Ablation experiments are typically used for neural networks, especially for relatively complex neural networks. These experiments are used to help understand the performance of the network by deleting and studying parts of the network [26]. Our results showed that the segmentation-classification performance of the complete X-Net model with the differential distillation, feature fusion, and multioutput separation decoding modules was significantly better than that of models built with individual or no modules. When the above three modules were removed, the performance of the X-Net model decreased significantly. The classification and segmentation effects were improved when the differential distillation module was introduced. The model gradually transfers consistency differences from the highest level to the lowest level, alleviating local feature offsets caused by insufficient registration accuracy. Additionally, the extracted features are conducive to the task of identifying the stroke onset time. When the feature fusion module was added [27], the segmentation effect of the model was improved. Because both paths in the encoder have the same importance, the decoding part uses the two low-level details to ensure the accuracy of the DWI and Tmax segmentation results. Feature fusion can compress the features in each dimension. Thus, the overall performance of the features in this dimension is improved, and the model segmented images better. After the multioutput separation decoding module was added, the segmentation effect was considerably improved. The multioutput separation decoding module separates and gradually refines the outputs to obtain the final output result. By expanding and compressing the dimensionality of the feature map, the expression ability of the model is enhanced, and the segmentation effect is improved. Thus, the X-Net model proposed in our study has good segmentation-classification performance superior to that of other networks and can output two segmentation results with the same network, which reduces the time and difficulty of obtaining the results to a certain extent.

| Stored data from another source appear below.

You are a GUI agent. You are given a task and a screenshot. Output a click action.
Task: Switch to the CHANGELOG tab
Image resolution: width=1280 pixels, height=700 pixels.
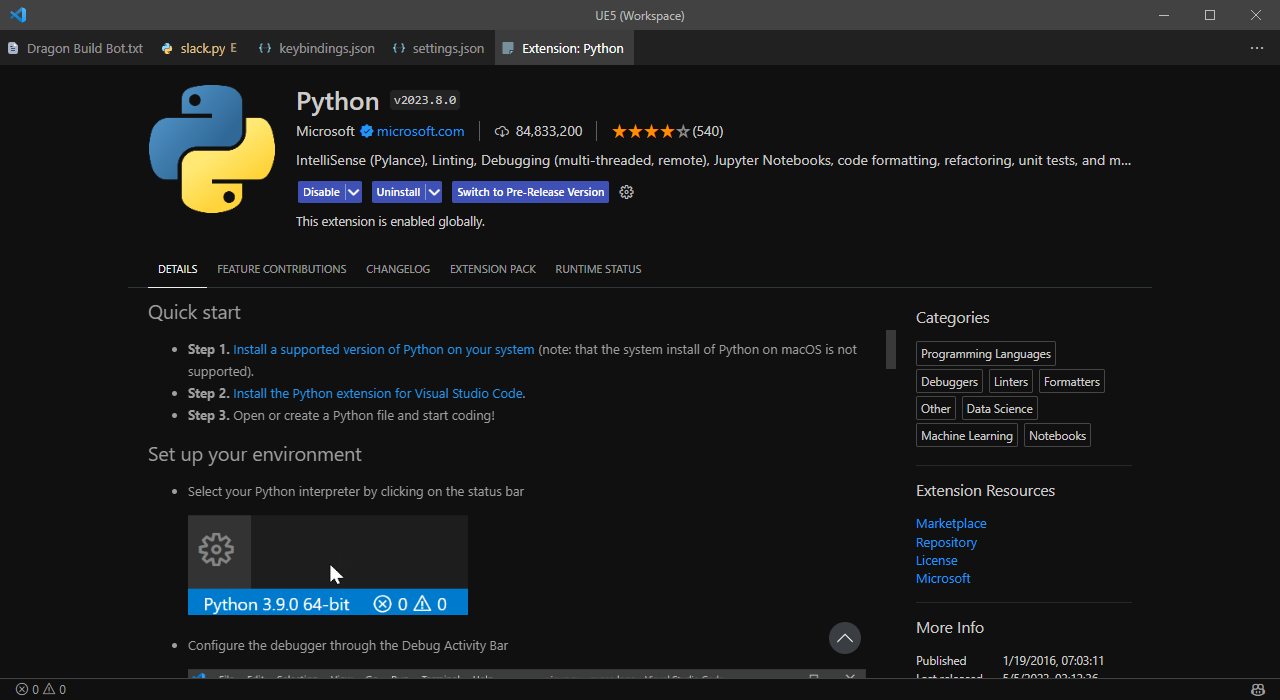(x=398, y=269)
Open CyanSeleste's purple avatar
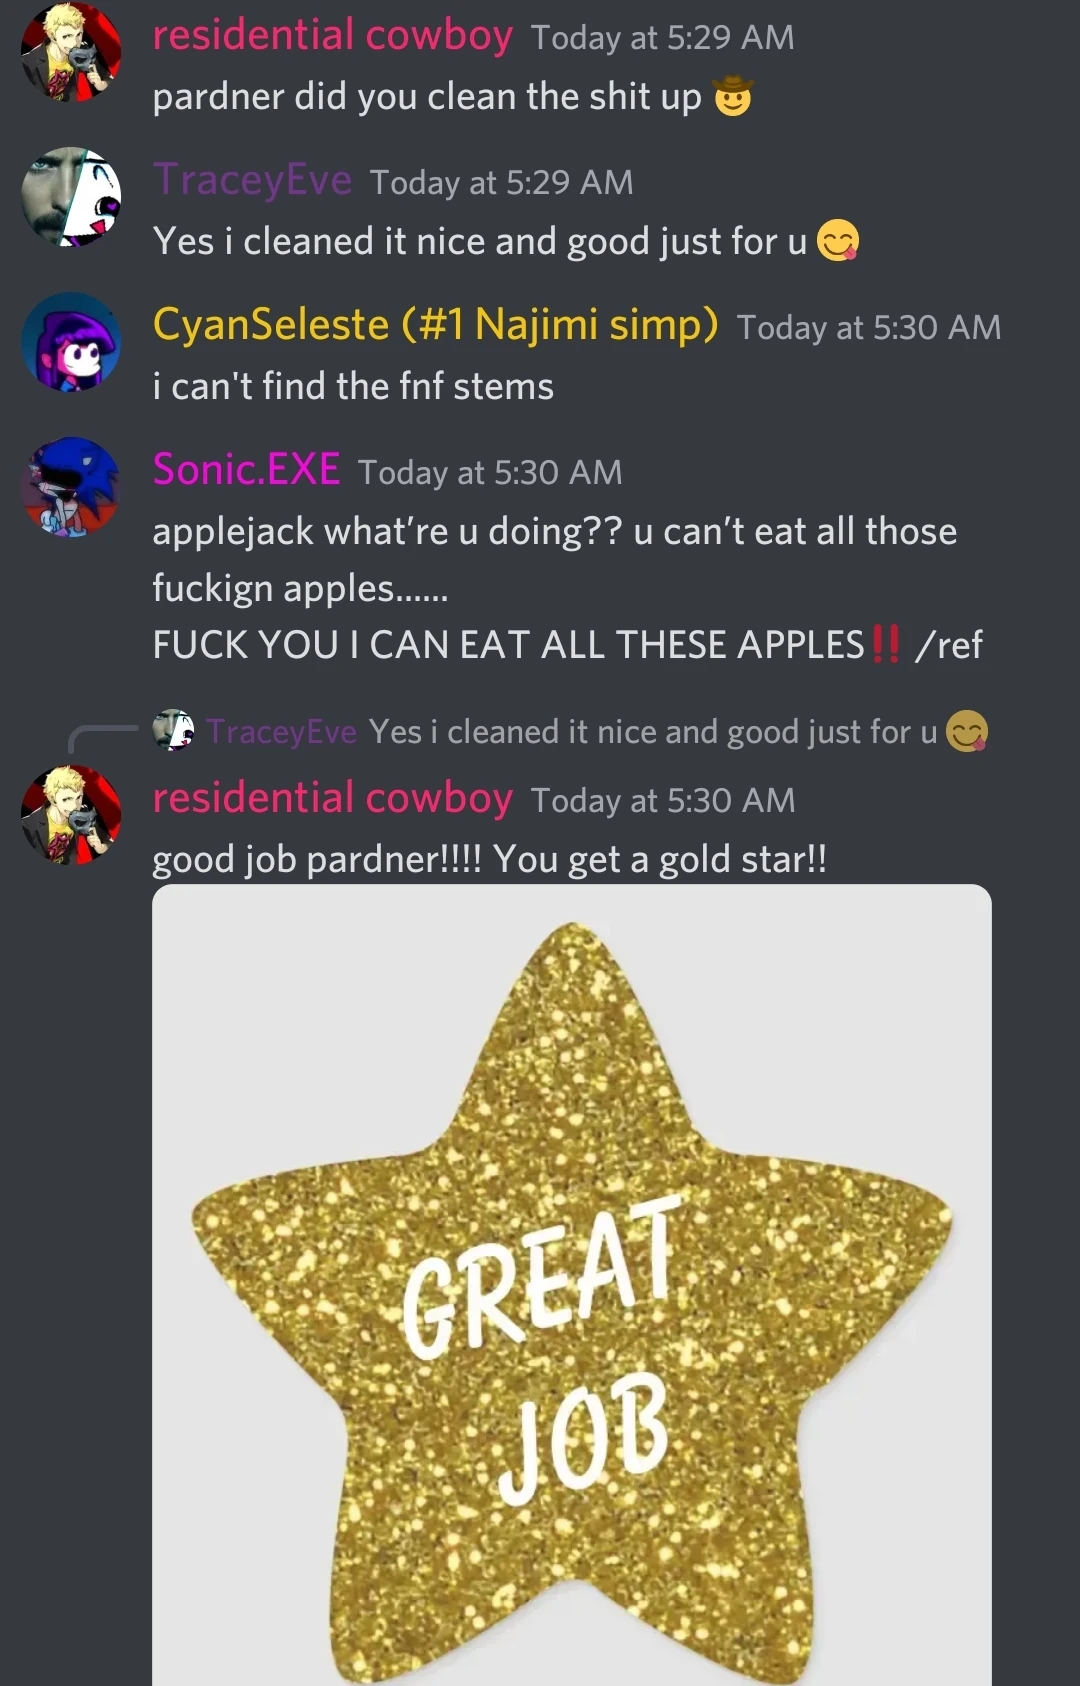Screen dimensions: 1080x1686 click(71, 342)
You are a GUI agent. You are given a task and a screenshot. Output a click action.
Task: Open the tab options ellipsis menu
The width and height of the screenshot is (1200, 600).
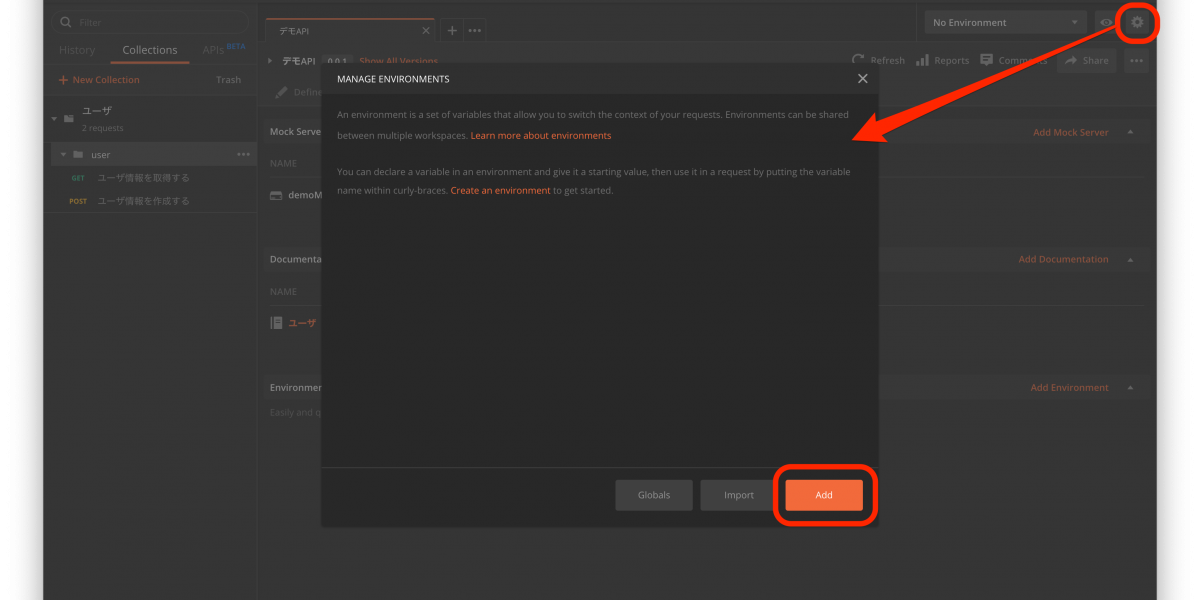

Our study had several limitations. First, the population in our study did not include all types of acute stroke patients. Because the image texture features and segmentation features cannot be reliably defined within small VOIs, patients with small infarctions (lesions < 1 cc in size) [12] were excluded from our study. Second, human reading results were not obtained. However, the results in our study are better than those obtained in our previous studies and other studies. Third, DWI or PWI sequence acquisition parameter variations may impact segmentation and classification performance. Therefore, the value of our approach needs to be further validated with multicenter data. Fourth, at present, there are many excellent convolutional neural networks, including UNet +  + (the improved version of UNet) [28, 29], VNet [30, 31], and ELNet [32], for extracting medical image data. The use of more advanced networks may further improve the training speed and the segmentation accuracy of the network. The structure of the proposed network could be further improved to obtain higher segmentation accuracy for lesions in acute stroke patients. The classification boundary of the binary classification task based on MR images is fuzzy. Classification problems with onset times greater or less than 4.5 h can be subdivided into multiclassification tasks to further evaluate the performance. Thus, the onset time classification label in acute stroke patients could be further refined.

Conclusion

In conclusion, we developed an automatic machine learning model for identifying stroke within 4.5 h using images from two modalities (DWI and PWI). The DWI/PWI-based DP fusion model demonstrated the best performance in identifying the onset time among the evaluated models. To reduce the radiologist’s workload, we also proposed a segmentation-classification network (X-Net) and verified that it can achieve a performance close to that of the manual labeling method. We anticipate that this method could provide clinicians with decision-making guidance for acute stroke patients with unknown onset times.